Soursop is the fruit of the legendary tree Graviola which grows in the Amazon rainforest, but plenty of studies show that people could try it when chemotherapy fails. The sweet flesh and distinctive flavor transformed this fruit into juice, sorbet, candy and ice cream, but also into a supposedly powerful weapon against cancer which kills the damaging cells up to 10,000 times more efficiently than chemotherapy drugs. Cancer Research UK has carried out studies which reveal that soursop extract can kill certain types of breast and liver cancer cells which resist chemotherapy drugs, but the lack of large-scale studies in humans determined the charity not support the use of soursop to treat cancer.

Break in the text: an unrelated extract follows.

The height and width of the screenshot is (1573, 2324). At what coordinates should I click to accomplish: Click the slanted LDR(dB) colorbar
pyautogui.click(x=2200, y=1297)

Experts warn against using soursop to treat cancer, but certain studies show that this fruit is used by an increasing number of people when chemotherapy fails, especially since the main difference between the two options is that graviola does not harm the healthy cells. A study performed by a team at the Department of Biochemistry and Molecular Biology at the University of Nebraska Medical Center concluded that soursop kills pancreatic cancer cells by obstructing cellular metabolism and the ability has been confirmed not only in test tubes, but also in live subjects.
Another study carried out by scientists at Virginia Tech demonstrated that the extract of this fruit can diminish the growth of breast cancer without affecting healthy tissue. However, the subjects of the investigation were mice and, although soursop reduced the tumor growth by 32 percent, the results do not show that the fruit can be tried by people when chemotherapy fails.
Irrespective of the effect graviola has on cancer cells, parts of the tree and fruit have been used throughout time to treat asthma, heart diseases, arthritis and liver problems.
Daniel Kellman, Clinical Director of Naturopathic Medicine at Cancer Treatments Centers of America in Atlanta pointed out the fact that “soursop has been associated with many unsubstantiated claims.” A study published in the Journal of Medicinal Chemistry in 1997 suggested that the compounds of this fruit are more effective in destroying cancer cells than chemotherapy, but clinical trials could not convince experts to accept the idea that soursop could actually be better than chemotherapy.
The reason why clinical trials could not be carried out is because of the fruit’s fatty acid derivates, namely annonaceous aceteogenins. Since the predominant acetogenin is annonacin, which proved to be toxic, tests cannot be performed in order to shed light on soursop’s benefits.
When eaten in ice cream or consumed in juice, the fruit causes no harm, but when used orally, Kellman stated that graviola “is classified as likely unsafe.” Because of the annonacin, eating the fruit could cause movement disorders and nerve damage similar to Parkinson’s disease and tea made from leaves and stems is associated with neurotoxicity.
Some cancer patients use soursop to relieve symptoms and treat their cancer, but herbal supplements made from this fruit taken while undergoing chemotherapy could even diminish the efficacy of the treatment due to probable herb-drug interactions. Although clinical trials have not demonstrated that soursop fruit can be tried when chemotherapy fails or instead of this remedy, studies continue to take this option seriously and seek evidence that graviola extracts can work as a cure for cancer.